Hal böylede gelmiş olsa dahi, bu maatteessüf bizim iç meselemiz iken, Fransa’ya döndüğümüzde; öncelikle belirgin bir kavram farklılığı söz konusudur, mesela her daim silahlı eylemciler için neticeye, insanlık dışı vahşete bakılmaksızın “milis” veya “milis güçleri” sıfatını ısrarla kullanırlar ve sair amma genelde provokatif, sonuç getiremeyecek bir destek söz konusu olmuştur.

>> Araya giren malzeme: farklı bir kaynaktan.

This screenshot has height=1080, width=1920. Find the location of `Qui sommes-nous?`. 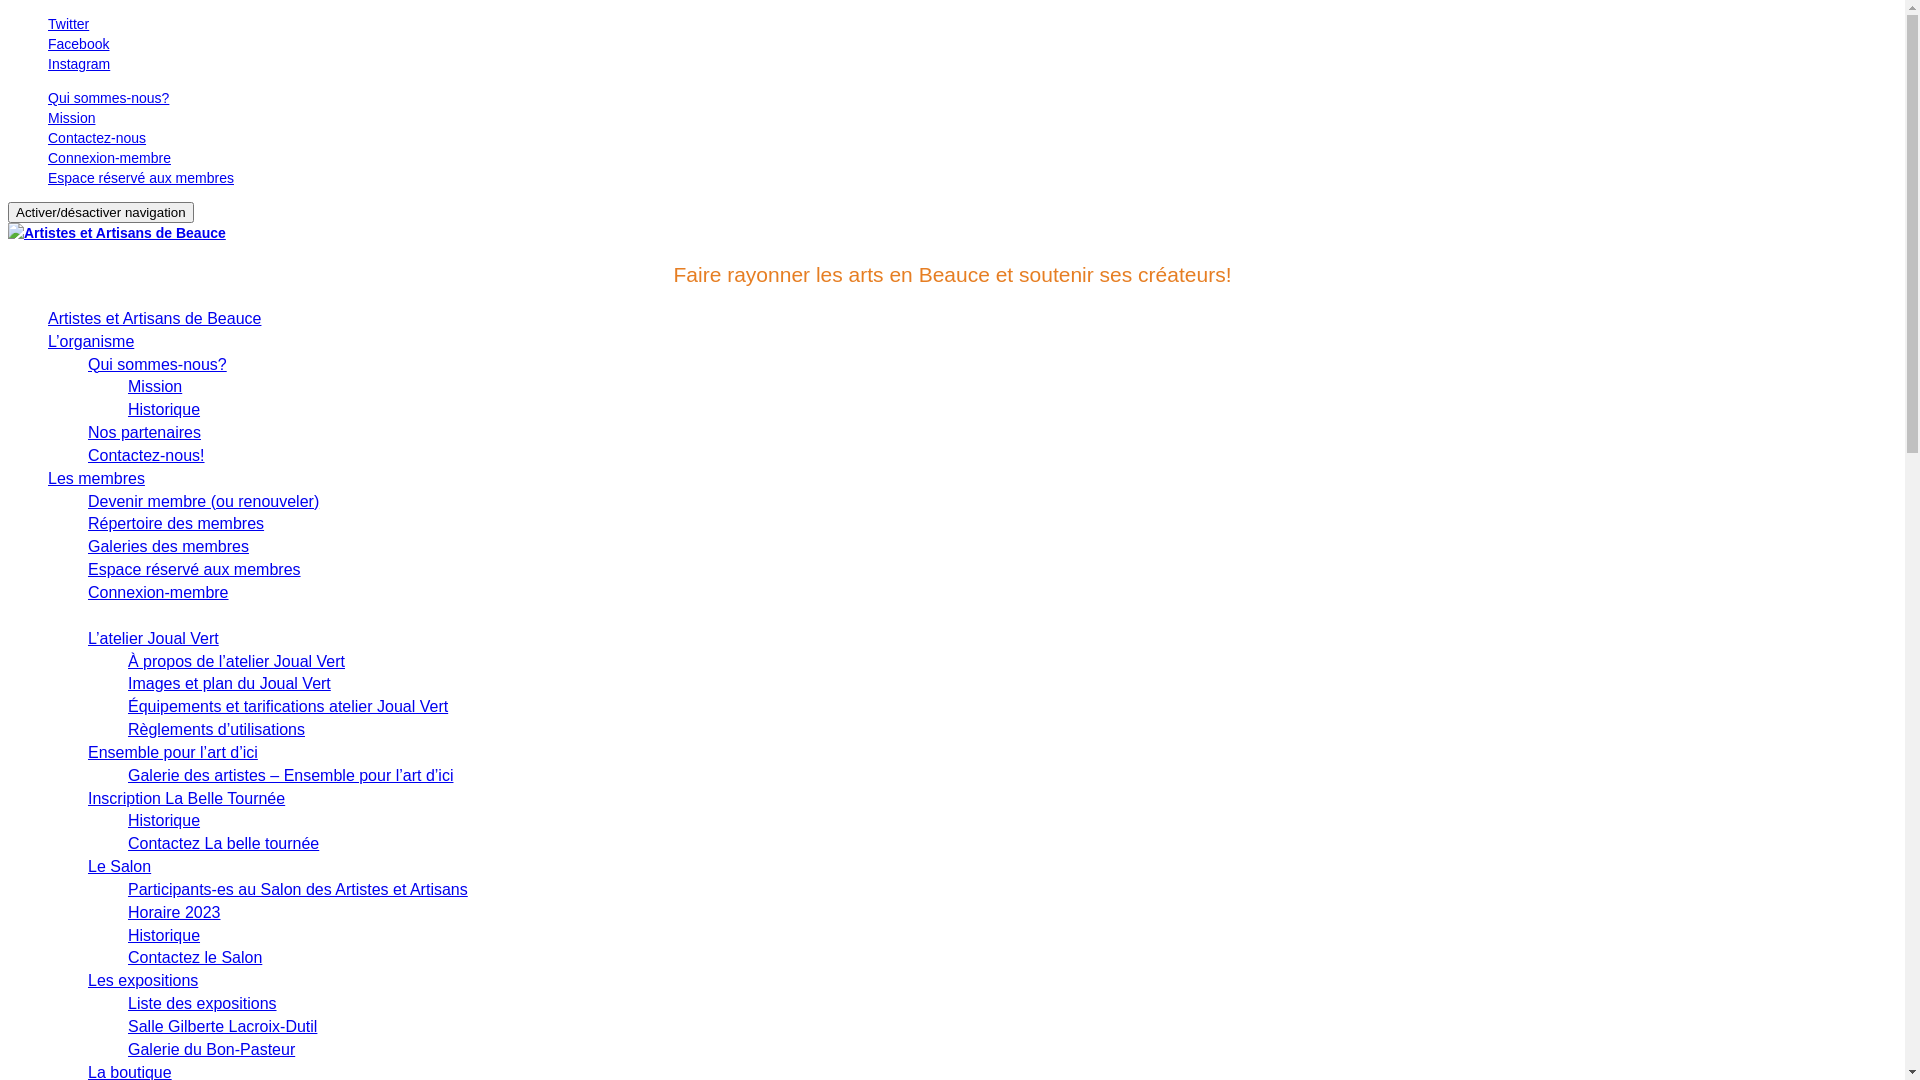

Hatta geçtiğimiz 10 Mart tarihindeki sol lider Jean Luc Melenchon’un uzun söylevi oldukça ilginçtir, 1977–2008 arası Sosyalist Parti mensubu ve sonrasından bugüne daha biraz solda yer alarak, önemli başkanlık adaylarından olan bu muhteremin Marksist dayanışması siyasi çizgisince belki anlaşılabilir, fakat bu görüşün bu denli kısa sürede Devletlerinin hakim siyaseti haline dönüşebilmiş olması pek de anlaşılamaz doğrusu.

Tabii mesele bazı siyaset erbabı ve ya bazı devlet yöneticilerinin beyan ve uygulamalarından öte baktığımız toplumun basın yayınlarındaki yansımalardır; “Türk Bayrağı dalgalandı-Demokratik rüya sona erdi..”, “Avrupa Birliği Türkiye’ye 3 milyar EU fidye ödedi..” gibi. Nadiren ise; bir nebze daha gerçeğe yakın; “ABD ve Rusya’nın bölgedeki doğalgaz kapışması..” benzeri önemli gazetelerin manşetleri ve bu doğrultudaki makaleler, haberler zaten uzun zamandır entelektüel sıkışmışlık yaşayan Fransa toplumunun diğer konularda olduğu gibi bu Suriye konusunda da önyargısız, hatta biraz daha objektif değerlendirmesi imkanını ortadan kaldırmaktadır…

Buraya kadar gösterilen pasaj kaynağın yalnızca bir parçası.